IEA Warns Renewable Growth Must Increase

By Published On: May 7, 2019Categories: Crude, Daily Market News & Insights, Diesel, Gasoline

After opening quite low yesterday, oil prices managed to eke out moderate gains for the day, though this morning prices are printing in the red once again. Commitments from Saudi Aramco to boost production are weighing heavily on markets. Crude oil is currently trading at $61.55, down 70 cents (-1.1%) from Monday’s close.

Fuel prices are also sinking this morning. Diesel prices are trading at $2.0440, down 2.4 cents (-1.1%). Gasoline prices are currently trading well below $2/gal at $1.9585, a loss of 3.8 cents (-1.9%) since yesterday’s close.

US-China trade continues to be a concern for traders, though yesterday its affects were alleviated somewhat by focus on production cuts. Trade talks will continue this week, but US trade negotiators claimed yesterday that China had rolled back some previous commitments that substantially affected the nature of the deal. Although details of the commitment are unclear, Treasury Secretary Steven Mnuchin indicated the entire trade negotiation team was in alignment with ratcheting up tariffs to apply additional pressure. If tariffs do materialize on Friday, it would further limit trade flow between the two countries and hamper economic growth globally.

The IEA yesterday reported that 2018 renewables growth was flat with the previous year, the first time renewables growth has plateaued since 2001. While wind and bioenergy sources both saw continued growth in 2018, solar installations were flat, and hydroelectric solutions fell. Overall, the world installed 177 gigawatts of renewable energy last year, the same quantity added in 2017 and far behind the IEA’s projected 300 GW needed to meet long-term emission reductions.

California Outages cause Supply Tightness

Southern California fuel consumers continue taking a hard hit as refinery outages create supply concerns. For the second time in two months, the P66 refinery in Carson caught fire this past week. In addition, Valero’s 170 kbpd plant is offline; together, those two refineries account for 16% of California’s production according to Morgan Stanley.  Looking at Los Angeles CARB diesel vs national diesel rates, prices differences have nearly doubled, and supply in the southwest (California and Arizona especially) has been extremely tight.
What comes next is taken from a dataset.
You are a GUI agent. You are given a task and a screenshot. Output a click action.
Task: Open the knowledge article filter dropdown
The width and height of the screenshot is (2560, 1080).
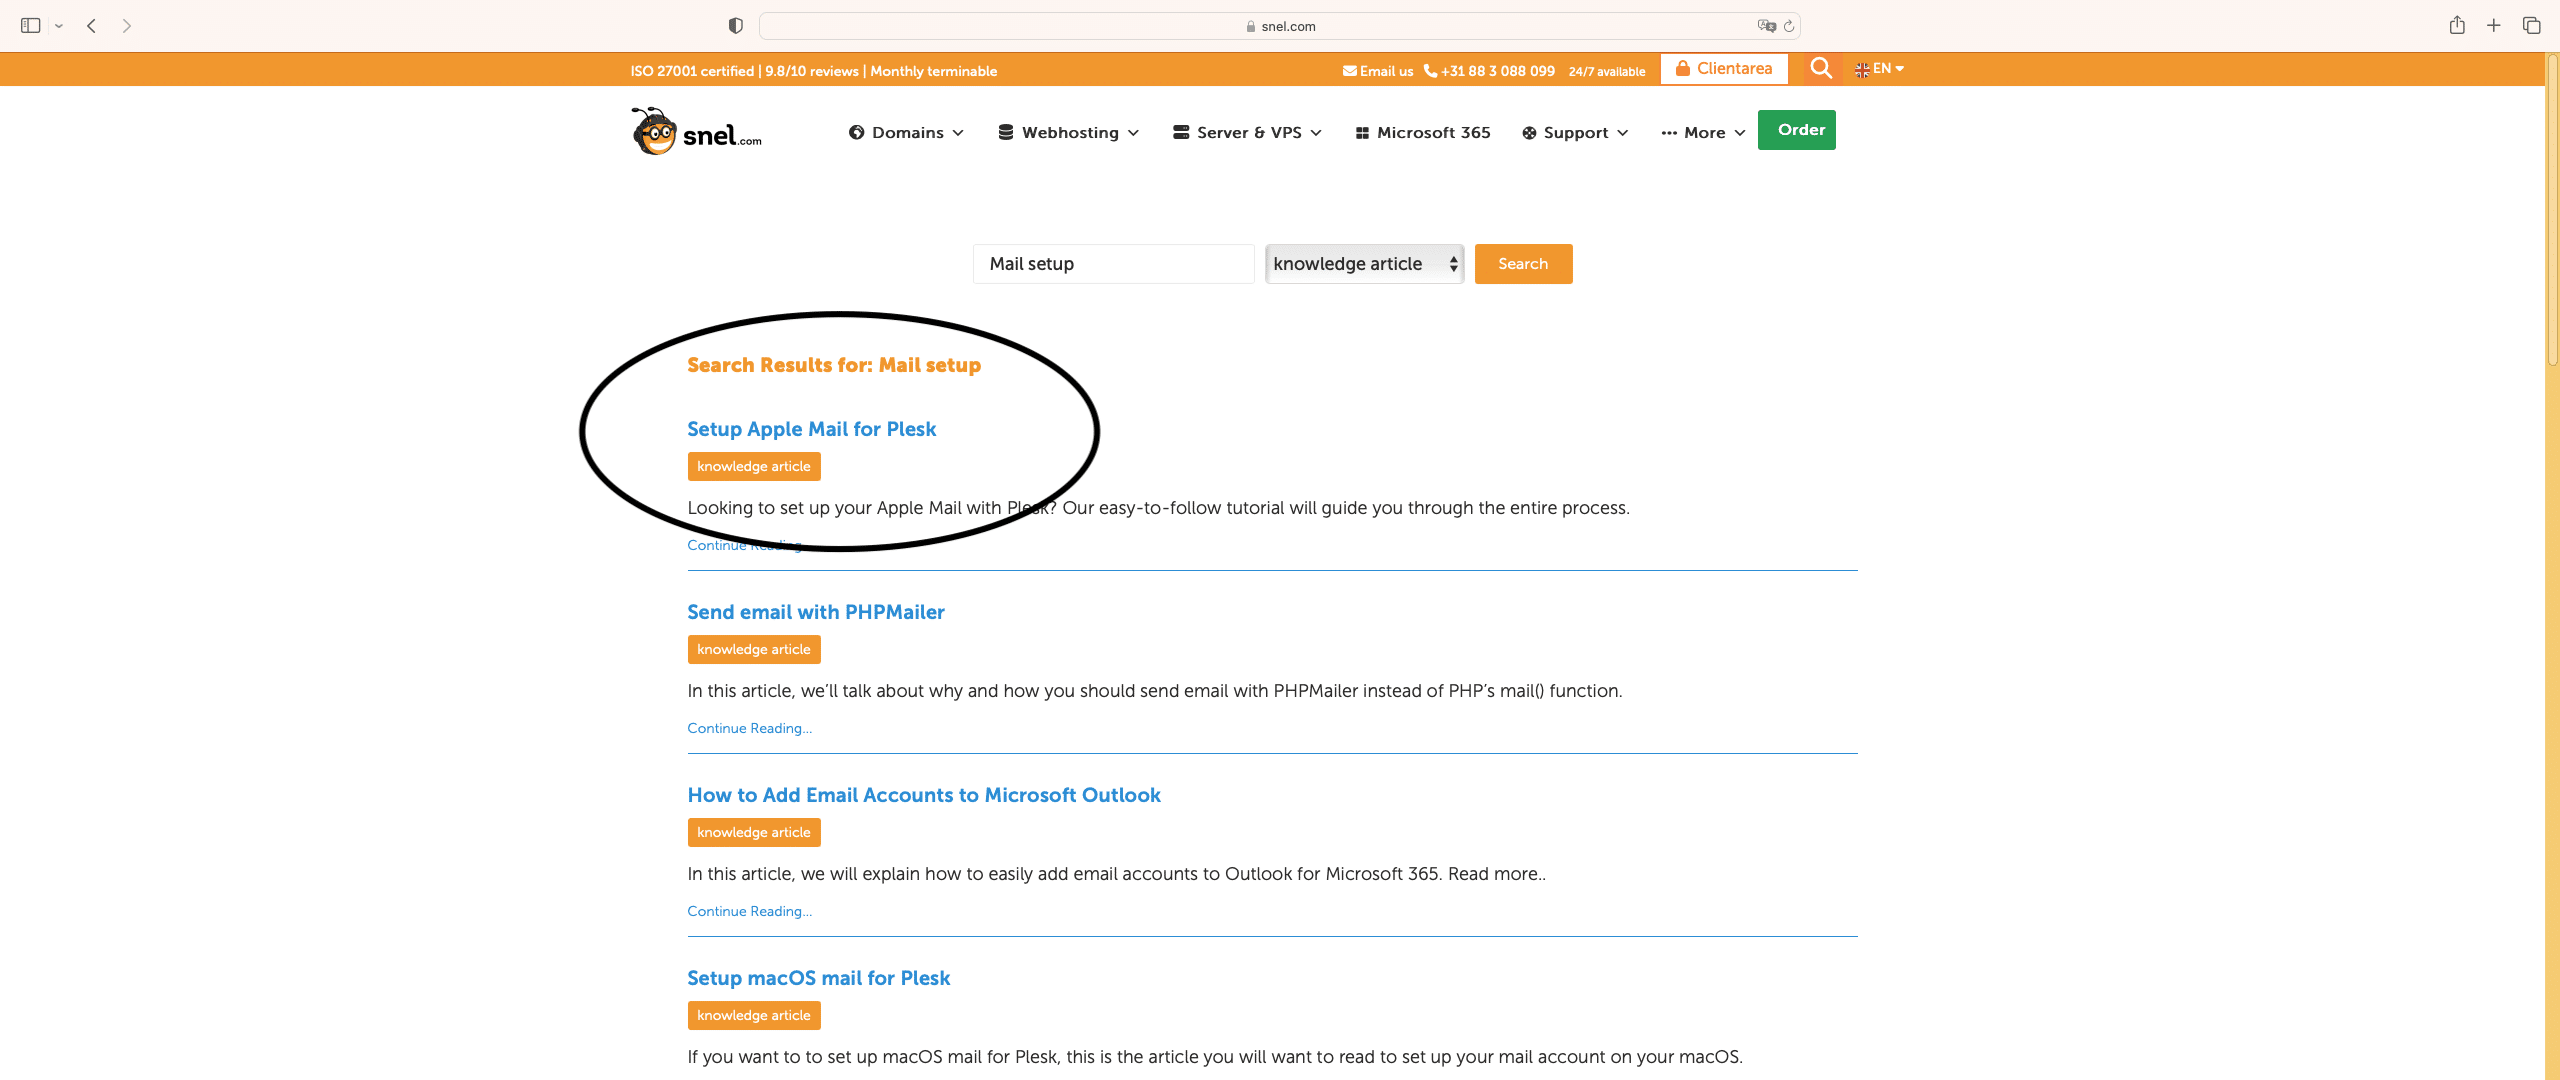pos(1364,264)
California is somewhat insulated from the rest of the world’s fuel trends for two reasons. First, their fuel specifications are quite unique, so California typically must produce all of its fuel locally or import from the few overseas refineries configured to produce CARB fuel. Second, fuel pipelines all flow from California to other states; no fuel pipelines flow into the state. These two factors make California’s supply situation quite unique. When a refinery goes down, there’s no back-up supply to fill in the gap. Conversely, when all refineries are operating at capacity and demand dips, prices can fall regardless of national trends. It’s an unusual fuel market, which unfortunately is dealing with a shortage now rather than a bounty.